Федька горько пожимал плечами, клялся исправиться! Но вновь и вновь, стоило только ему принести в редакцию новые снимки, как он слышал неизменный вердикт:
— Голод! Нетётко!
Злые языки страшнее пистолета
Старый разведчик Сергеич, сидя под сосной на привале, сладко затянулся самокруткой и снисходительно оглядел юнцов из разведроты, жадно ловивших каждое слово старого солдата.

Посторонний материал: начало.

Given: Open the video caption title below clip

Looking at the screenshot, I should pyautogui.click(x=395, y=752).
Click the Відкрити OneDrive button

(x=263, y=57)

— Вот так‑то, ребятушки, доложу я вам! — продолжил Сергеич свой рассказ, — а бывало вот возьмешь языка, да тащишь его к своим. Так делать это надобно умело. Язык‑то тоже человек. Ему, почитай, и покурить хочется и попить… Да и нужду справить тоже надо. Ты к нему по–человечески, и он тоже тогда молчать не станет… Да–с.
А то был у нас такой Федька. Мы его кипятком прозвали. Он горячий очень был и сердитый, страсть. Языка ведет, а сам над ним издевается, то пнет его ногой, то плюнет. Даже пить не давал. Однажды взял он сразу двух фрицев. Ну, уже на нашу сторону перетащил. Идет, не таясь, поплевывает, да фрицев попинывает. А те оглядываются, да зыркают на него злобно так. Оно и понятно — осерчали. Фриц‑то культурное обхождение уважает. Но Федька‑то наш привычный, не больно‑то на их зыркалки внимание обращает.
А тут как на грех, деревню они проходили, да выскочила им навстречу корова бешеная какая‑то. Вожжа ей под хвост попала, али еще что, только попёрла она на Федьку и на фрицев, словно на корриде (это забава такая буржуйская… Я ишшо когда в Испании воевал, про энто дело слыхал).